Antibiofilm and antibacterial activities of swietenia macrophylla methanolic extract (SMME) against gram-positive bacteria / Siti Sarah Diyana Amran

Gram-positive bacteria are responsible for 62% - 76% of all bloodstream infections in human. They can cause infections such as skin infections, pneumonia, sinusitis and anthrax. Some of these bacteria are able to form biofilm, causing serious impact in health as biofilm is known to be difficult to eradicate as they are more resistant to kill when treated with antibiotics. Swietenia macrophylla is a medicinal plant that had been used by folks to treat some diseases like fever and diarrhoea could be an excellent source drug to fight off this problem. The objectives of this research were to investigate phytochemical profile, antibacterial activity and antibiofilm activity of Swietenia macrophylla methanol extract (SMME). The phytochemical profile was analysed by Gas Chromatography Mass Spectrometry (GC-MS). The antibacterial and antibiofilm activities of SMME were assessed against four Gram-positive bacteria namely Staphylococcus aureus ATCC 33862, Streptococcus pneumonia ATCC 19615, Bacillus cereus ATCC 11778 and Clostridium sporogenes ATCC 13124 by minimum inhibitory concentration (MIC) and minimum bactericidal concentration (MBC) and biofilm assay respectively.

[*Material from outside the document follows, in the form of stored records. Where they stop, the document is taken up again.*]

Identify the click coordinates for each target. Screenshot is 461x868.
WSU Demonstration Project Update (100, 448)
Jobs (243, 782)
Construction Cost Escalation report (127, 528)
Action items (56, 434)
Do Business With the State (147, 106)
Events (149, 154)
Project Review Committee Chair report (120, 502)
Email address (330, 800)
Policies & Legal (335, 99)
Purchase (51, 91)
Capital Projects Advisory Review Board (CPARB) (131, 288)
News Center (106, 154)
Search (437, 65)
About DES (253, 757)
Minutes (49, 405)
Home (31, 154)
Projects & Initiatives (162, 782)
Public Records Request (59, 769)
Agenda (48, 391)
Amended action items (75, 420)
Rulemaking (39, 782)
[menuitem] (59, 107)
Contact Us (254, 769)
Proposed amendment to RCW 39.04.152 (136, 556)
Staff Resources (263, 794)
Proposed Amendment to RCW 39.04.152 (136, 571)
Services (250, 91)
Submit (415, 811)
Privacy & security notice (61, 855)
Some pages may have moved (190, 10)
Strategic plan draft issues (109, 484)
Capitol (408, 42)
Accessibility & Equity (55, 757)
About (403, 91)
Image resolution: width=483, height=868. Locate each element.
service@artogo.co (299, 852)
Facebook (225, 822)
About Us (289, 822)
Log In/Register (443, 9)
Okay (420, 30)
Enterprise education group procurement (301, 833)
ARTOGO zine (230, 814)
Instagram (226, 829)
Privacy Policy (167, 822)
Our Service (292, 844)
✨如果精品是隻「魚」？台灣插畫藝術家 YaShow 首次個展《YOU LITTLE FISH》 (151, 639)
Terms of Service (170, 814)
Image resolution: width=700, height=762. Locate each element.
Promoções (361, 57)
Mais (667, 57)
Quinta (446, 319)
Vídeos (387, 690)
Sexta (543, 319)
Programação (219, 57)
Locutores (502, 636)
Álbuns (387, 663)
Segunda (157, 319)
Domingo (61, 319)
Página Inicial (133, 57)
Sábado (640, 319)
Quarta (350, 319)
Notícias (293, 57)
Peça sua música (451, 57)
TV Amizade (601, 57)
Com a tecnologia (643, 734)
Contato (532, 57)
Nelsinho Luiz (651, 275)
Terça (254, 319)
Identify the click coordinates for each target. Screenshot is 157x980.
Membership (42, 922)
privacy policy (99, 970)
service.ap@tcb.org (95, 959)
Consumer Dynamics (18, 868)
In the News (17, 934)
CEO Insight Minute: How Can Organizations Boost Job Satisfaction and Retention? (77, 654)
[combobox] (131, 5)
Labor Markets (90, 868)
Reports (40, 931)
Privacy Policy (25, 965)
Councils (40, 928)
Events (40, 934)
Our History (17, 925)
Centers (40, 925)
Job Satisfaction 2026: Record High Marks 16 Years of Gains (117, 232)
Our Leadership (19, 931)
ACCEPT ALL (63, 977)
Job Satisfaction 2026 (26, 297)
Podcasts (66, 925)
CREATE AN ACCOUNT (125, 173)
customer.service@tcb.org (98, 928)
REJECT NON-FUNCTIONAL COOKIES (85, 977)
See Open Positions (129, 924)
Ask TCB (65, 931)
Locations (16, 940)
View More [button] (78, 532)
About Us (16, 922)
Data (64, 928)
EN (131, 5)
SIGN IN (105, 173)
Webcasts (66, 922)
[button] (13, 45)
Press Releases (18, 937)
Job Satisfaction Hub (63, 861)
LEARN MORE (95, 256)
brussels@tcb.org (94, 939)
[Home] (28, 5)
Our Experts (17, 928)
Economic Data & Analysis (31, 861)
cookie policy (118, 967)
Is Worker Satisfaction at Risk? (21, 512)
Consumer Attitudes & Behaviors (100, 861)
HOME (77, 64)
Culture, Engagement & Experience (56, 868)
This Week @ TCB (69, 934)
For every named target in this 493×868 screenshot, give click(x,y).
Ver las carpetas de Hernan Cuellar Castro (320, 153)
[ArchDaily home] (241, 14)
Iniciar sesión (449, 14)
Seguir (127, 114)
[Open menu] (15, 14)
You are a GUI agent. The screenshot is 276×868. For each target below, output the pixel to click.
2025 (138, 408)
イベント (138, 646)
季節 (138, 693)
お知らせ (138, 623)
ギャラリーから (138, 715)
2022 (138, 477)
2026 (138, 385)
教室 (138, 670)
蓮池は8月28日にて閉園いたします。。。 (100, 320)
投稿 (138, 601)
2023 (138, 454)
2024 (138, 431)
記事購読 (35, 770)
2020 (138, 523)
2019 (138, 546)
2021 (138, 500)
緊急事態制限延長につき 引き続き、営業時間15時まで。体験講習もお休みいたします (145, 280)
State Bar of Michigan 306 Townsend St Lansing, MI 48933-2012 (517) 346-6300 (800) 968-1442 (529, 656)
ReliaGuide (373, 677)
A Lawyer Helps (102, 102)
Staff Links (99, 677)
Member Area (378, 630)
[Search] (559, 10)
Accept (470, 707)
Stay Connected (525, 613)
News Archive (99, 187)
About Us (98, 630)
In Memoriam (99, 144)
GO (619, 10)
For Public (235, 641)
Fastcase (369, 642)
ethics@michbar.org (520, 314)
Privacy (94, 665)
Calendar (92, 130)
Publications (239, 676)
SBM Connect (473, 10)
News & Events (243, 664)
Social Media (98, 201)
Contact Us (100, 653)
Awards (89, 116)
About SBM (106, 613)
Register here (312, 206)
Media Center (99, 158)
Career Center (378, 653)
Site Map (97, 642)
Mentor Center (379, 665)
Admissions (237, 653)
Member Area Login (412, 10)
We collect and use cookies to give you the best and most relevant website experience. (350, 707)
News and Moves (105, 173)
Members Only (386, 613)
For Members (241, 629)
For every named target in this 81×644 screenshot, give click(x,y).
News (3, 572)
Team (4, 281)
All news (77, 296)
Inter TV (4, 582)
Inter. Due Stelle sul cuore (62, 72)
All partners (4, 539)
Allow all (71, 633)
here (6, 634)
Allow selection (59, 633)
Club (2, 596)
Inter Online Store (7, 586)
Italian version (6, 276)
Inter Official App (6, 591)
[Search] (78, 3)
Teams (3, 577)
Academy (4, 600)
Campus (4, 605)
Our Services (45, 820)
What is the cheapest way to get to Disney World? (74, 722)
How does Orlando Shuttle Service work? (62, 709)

Time kill assay was performed to further investigate the antibiofilm activity of selected test concentration against the microorganisms. Phytochemical screening revealed the presence of six compounds in the SMME. The major compound was -amyrin (22.8%). SMME showed the lowest minimum inihibititory concentration (MIC) values against B. cereus (31.25 µg/ml) and C. sporogenes (31.25 µg/ml) and the lowest minimum bactericidal concentration (MBC) value against S. aureus (1000 µg/ml). Meanwhile, the SMME significantly (p< 0.05) inhibited all the biofilms. It promoted the biofilm inhibition formation during early hours and started to inhibit after twelve hours. Biofilm inhibitory concentration (BIC50)revealed B. cereus exhibited the highest activity. The present study confirmed the efficacy of SMME as antibacterial agent and suggested the possibility of employing SMME in drug for the treatment of infectious diseases caused by the tested bacteria. In conclusion, the bioactive compounds which are present in SMME may play an important roles in antibacterial and antibiofilm activity against Gram-positive bacteria.